In the previous legislature, I have served as parliamentary assistant to the minister of economic development, job creation and trade and parliamentary assistant to the president of the Treasury Board.

  • CFL hall of famer Neil Lumsden is minister of tourism, culture and sport, three weeks after being elected MPP for Hamilton East-Stoney Creek.

The former running back, who was on four Gray Cup-winning teams, won the riding after longtime New Democrat incumbent Paul Miller was kicked out of the party and ran as an independent, placing a distant fourth.

Lumsden brings a varied resume to the job, aside from his Canadian Football League career in Hamilton, Toronto and Edmonton.
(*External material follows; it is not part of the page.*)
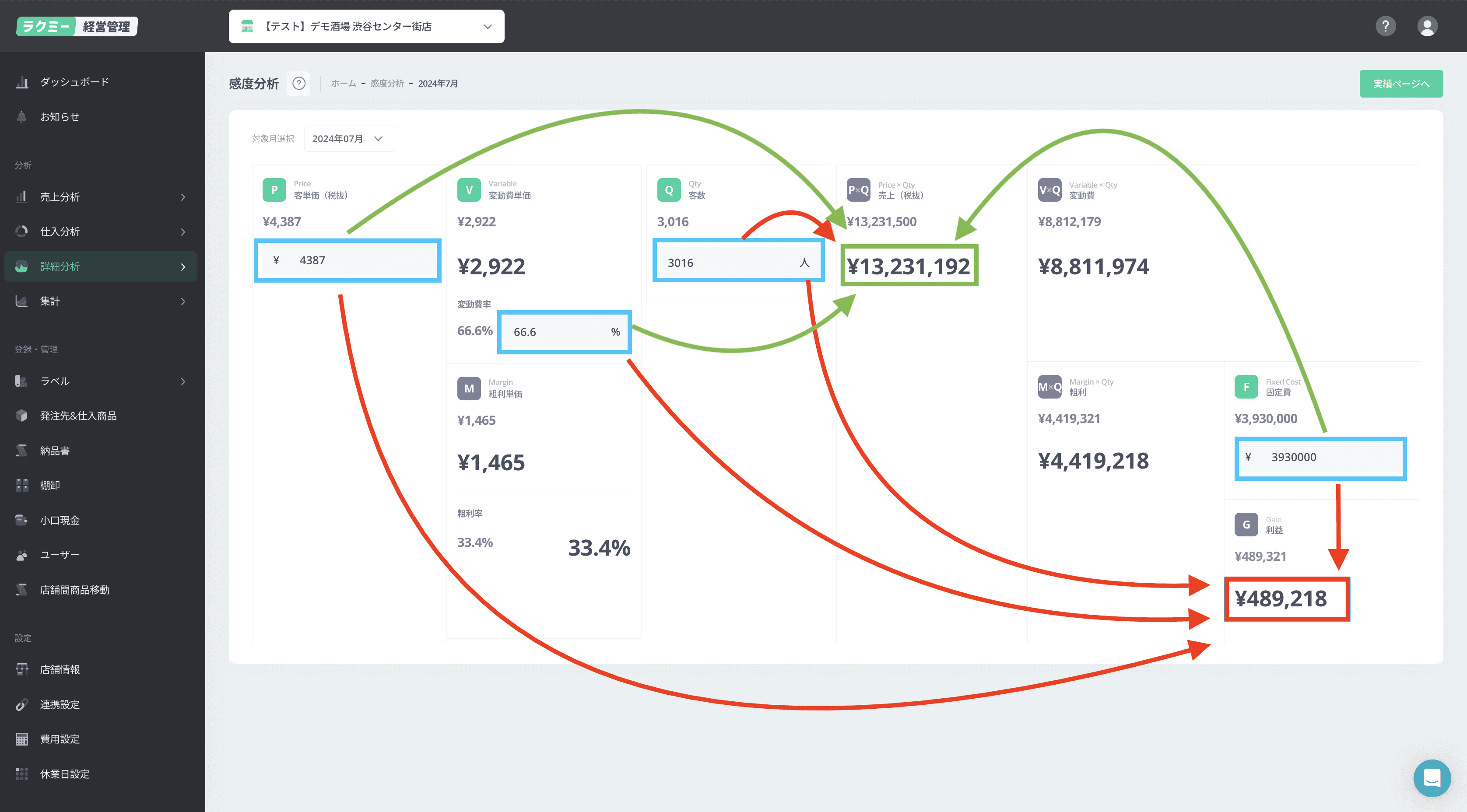Image resolution: width=1467 pixels, height=812 pixels.
Task: Click the 実績ページへ button
Action: [1400, 84]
In 2003, he served as chief operating officer of the World Cycling Championships in Hamilton in addition to time as a football coach at the University of Guelph and athletics director at Brock University. He has also worked in marketing and broadcasting.

Five years ago, Lumsden appeared on TV’s “The Amazing Race Canada” with his daughter, Kristin. His son Jesse is a former CFL player and Olympic bobsledder.